WHAT TO PRODUCE:
Would you please return the lines of the material that contain the word "label"?

MATERIAL TO PROCESS:
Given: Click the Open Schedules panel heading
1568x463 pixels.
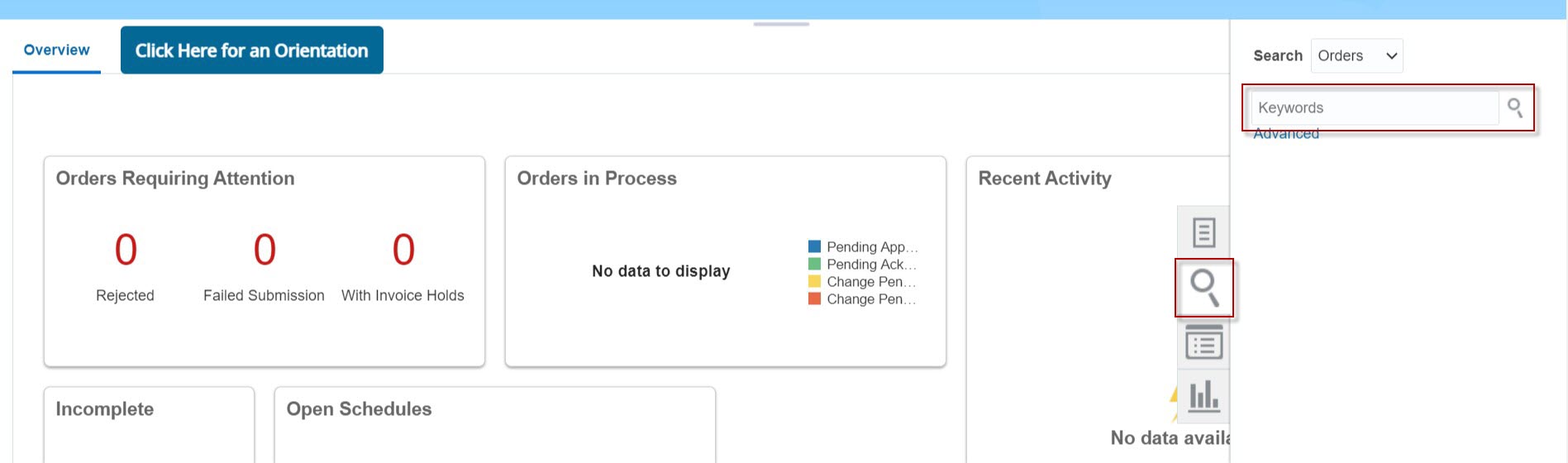Looking at the screenshot, I should coord(359,409).
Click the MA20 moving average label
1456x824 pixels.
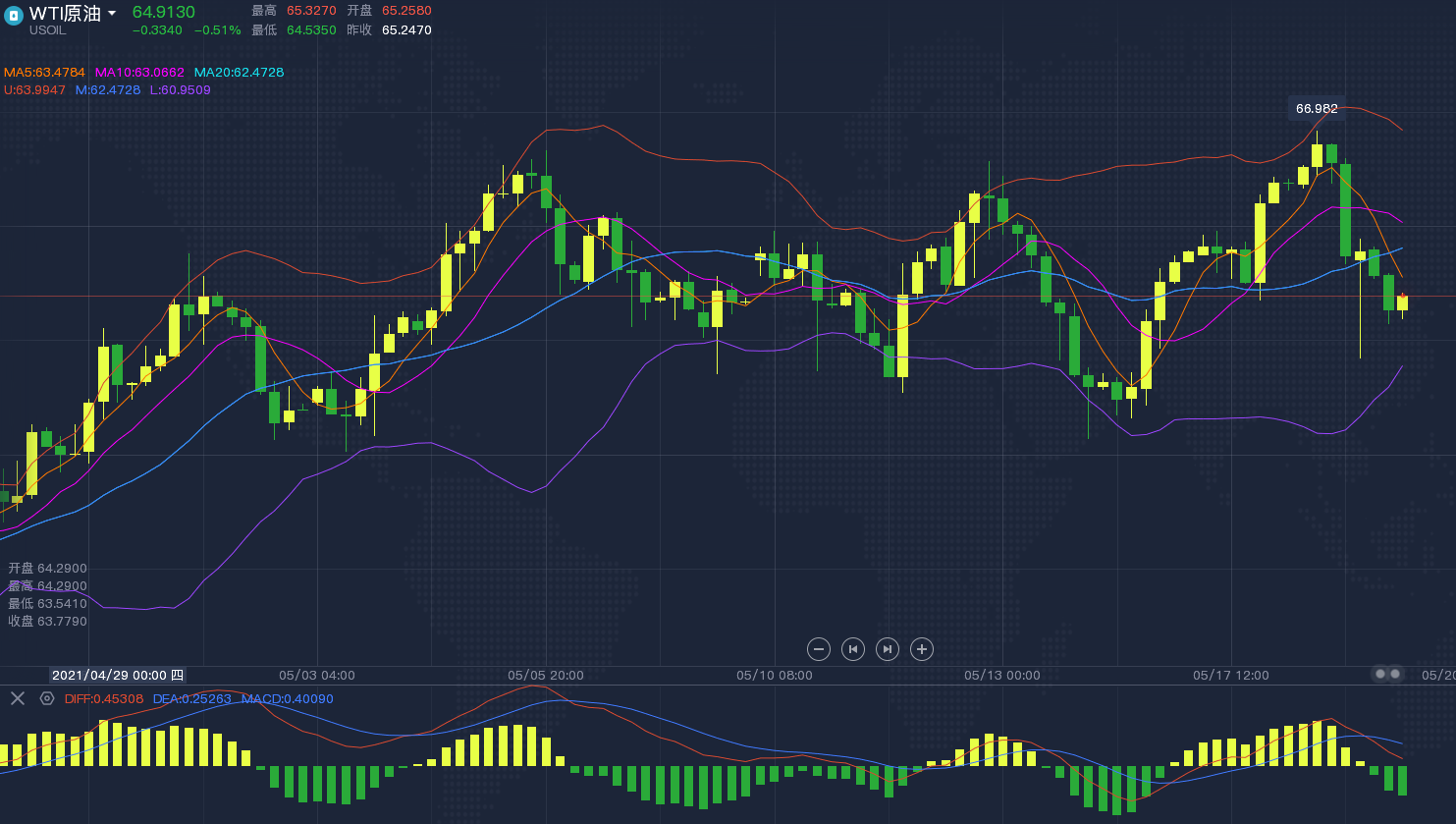[x=239, y=73]

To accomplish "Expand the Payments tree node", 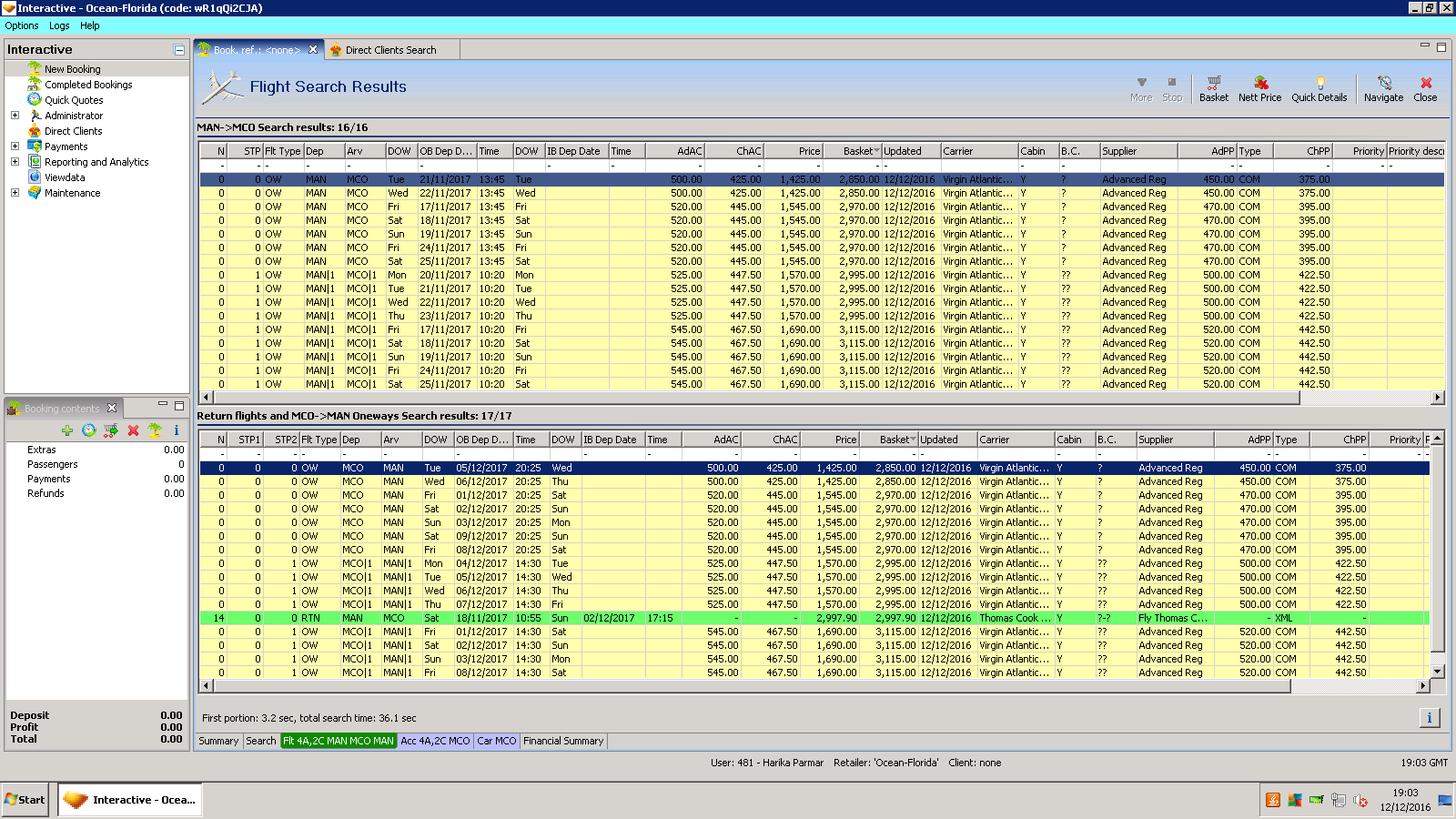I will [x=15, y=147].
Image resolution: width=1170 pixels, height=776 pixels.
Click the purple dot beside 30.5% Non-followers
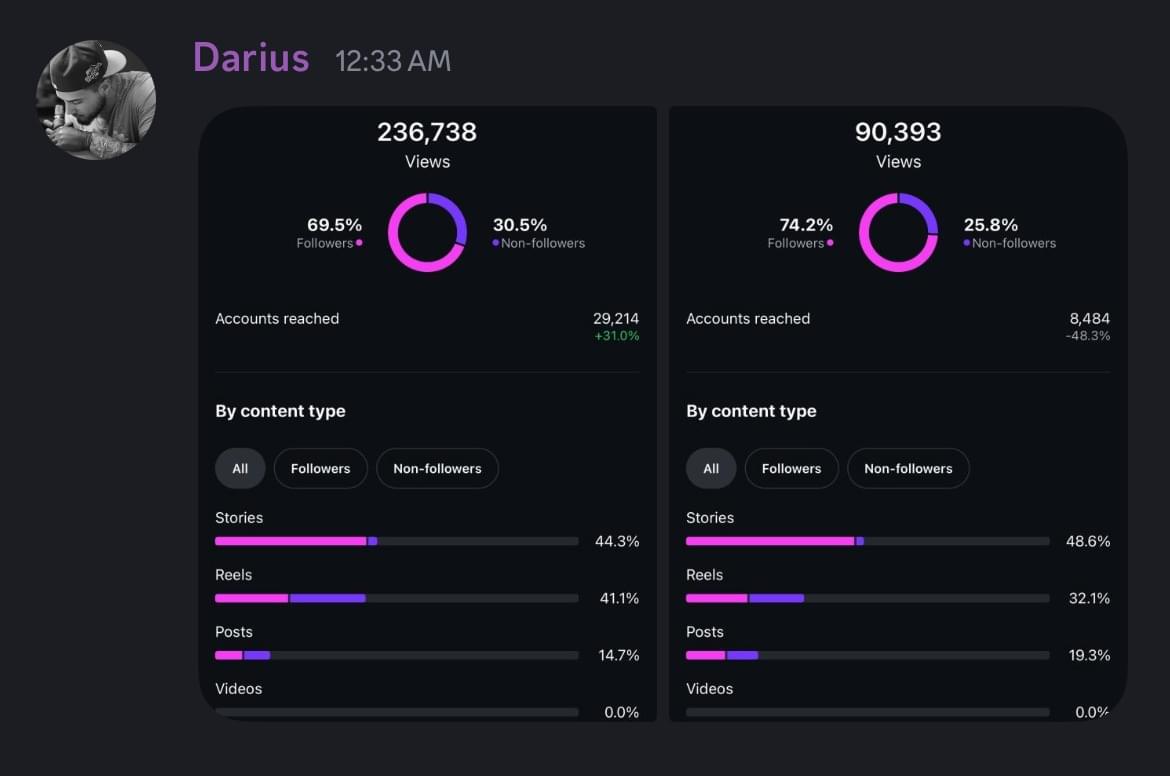coord(496,243)
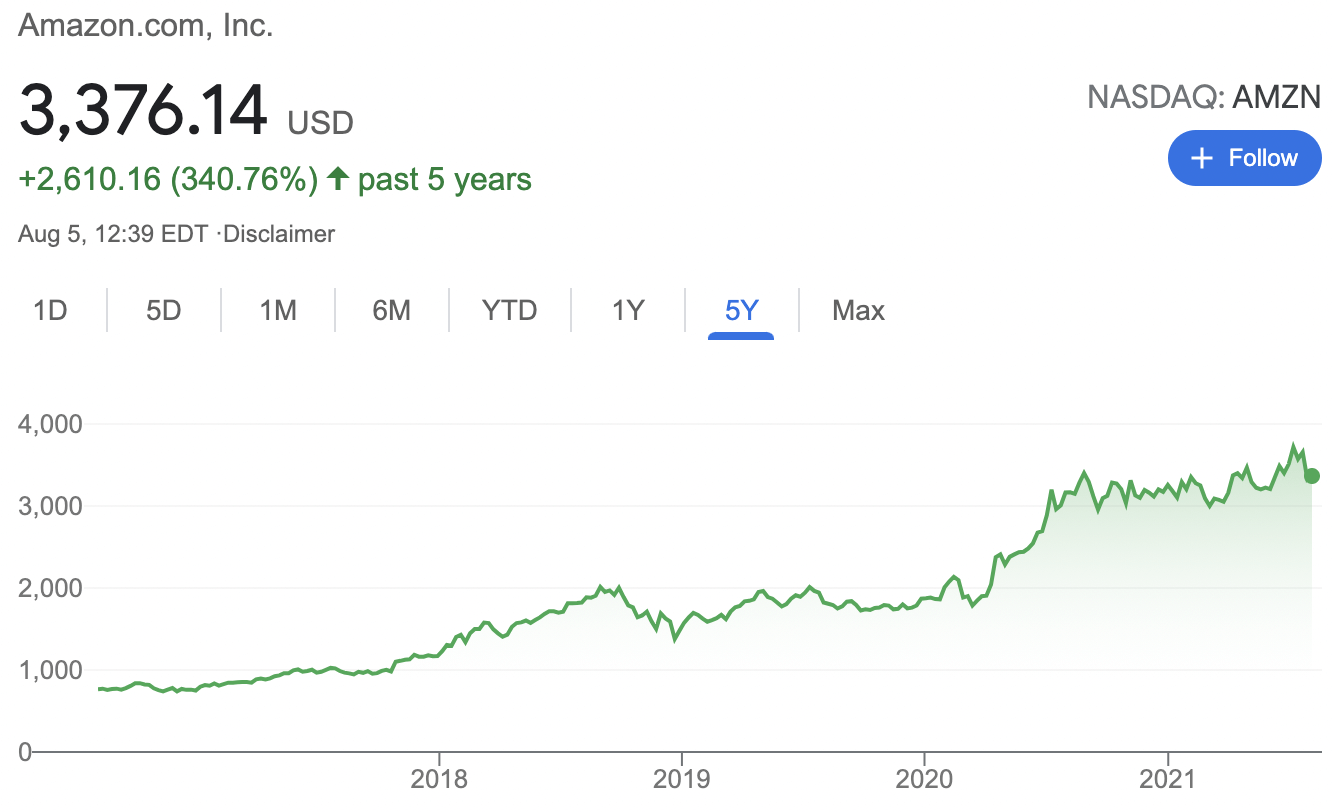This screenshot has width=1332, height=812.
Task: Click the current price dot on chart
Action: pos(1312,475)
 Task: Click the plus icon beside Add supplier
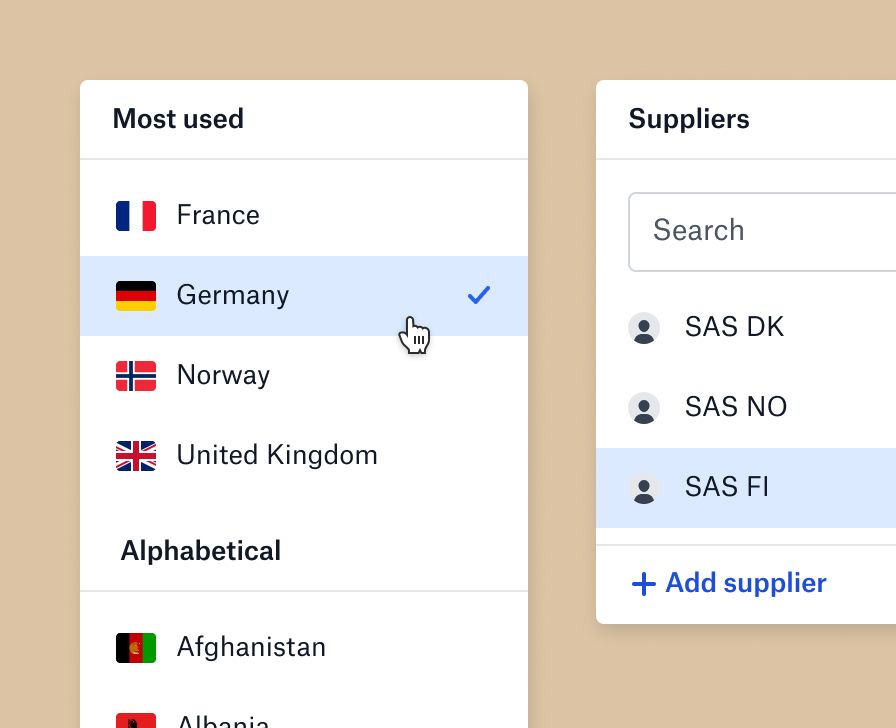pyautogui.click(x=643, y=583)
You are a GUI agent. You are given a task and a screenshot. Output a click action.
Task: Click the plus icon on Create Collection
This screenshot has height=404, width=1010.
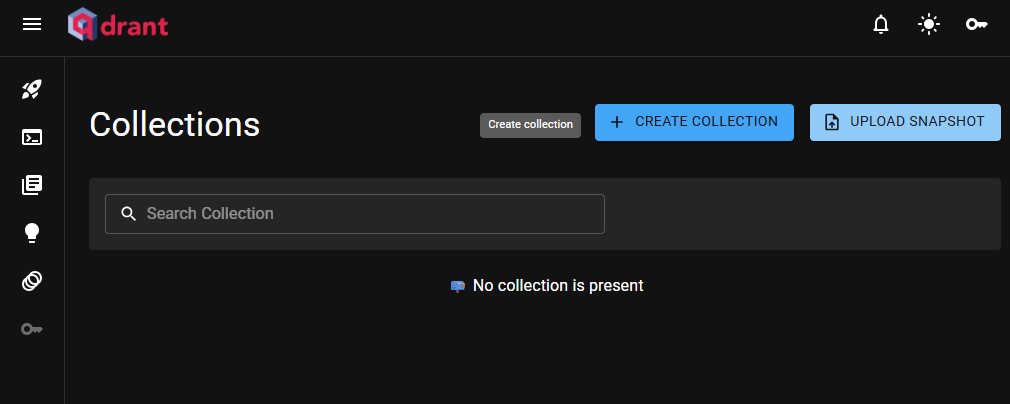pos(616,122)
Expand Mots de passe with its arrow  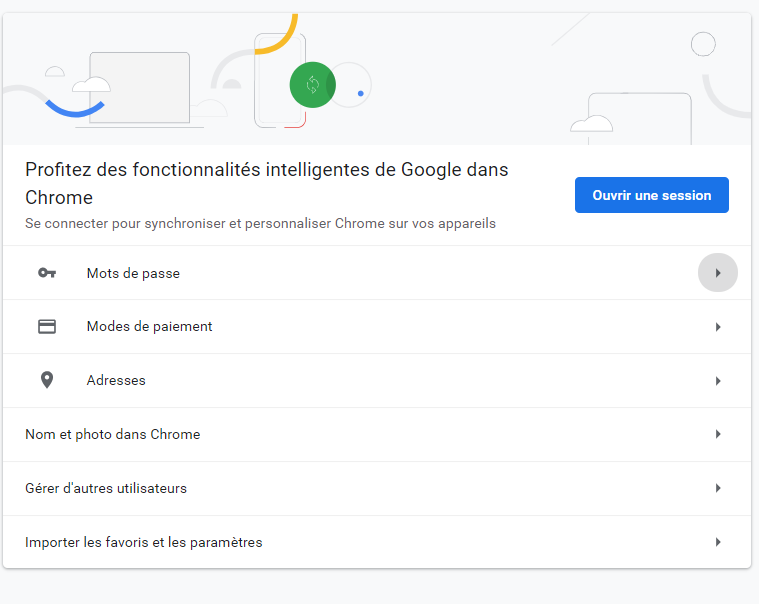(718, 273)
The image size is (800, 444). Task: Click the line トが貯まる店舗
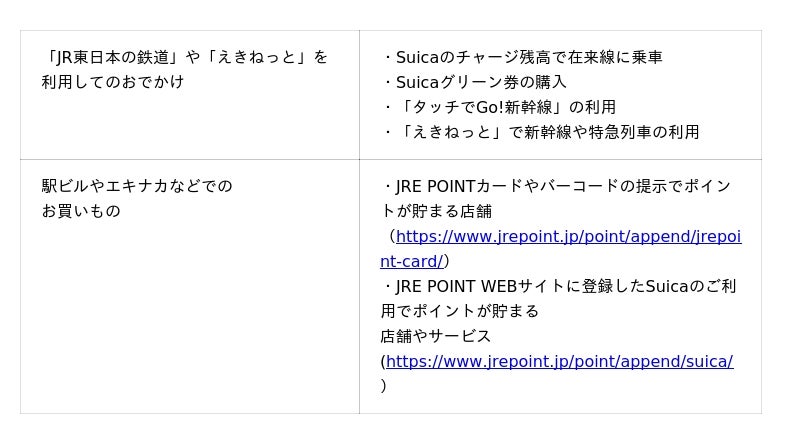(x=436, y=211)
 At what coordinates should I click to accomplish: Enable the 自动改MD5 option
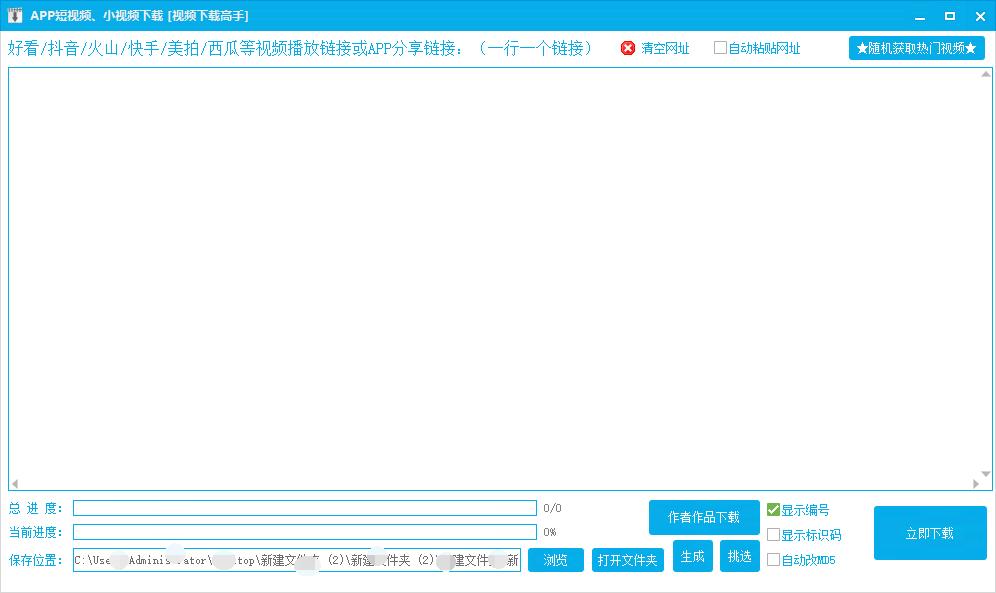[772, 560]
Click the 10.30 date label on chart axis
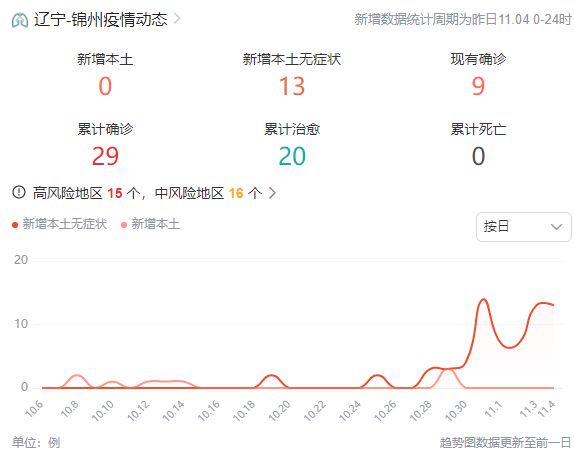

RESPONSE BOX:
Click the MA20 moving average label
Click the 10.30 date label on chart axis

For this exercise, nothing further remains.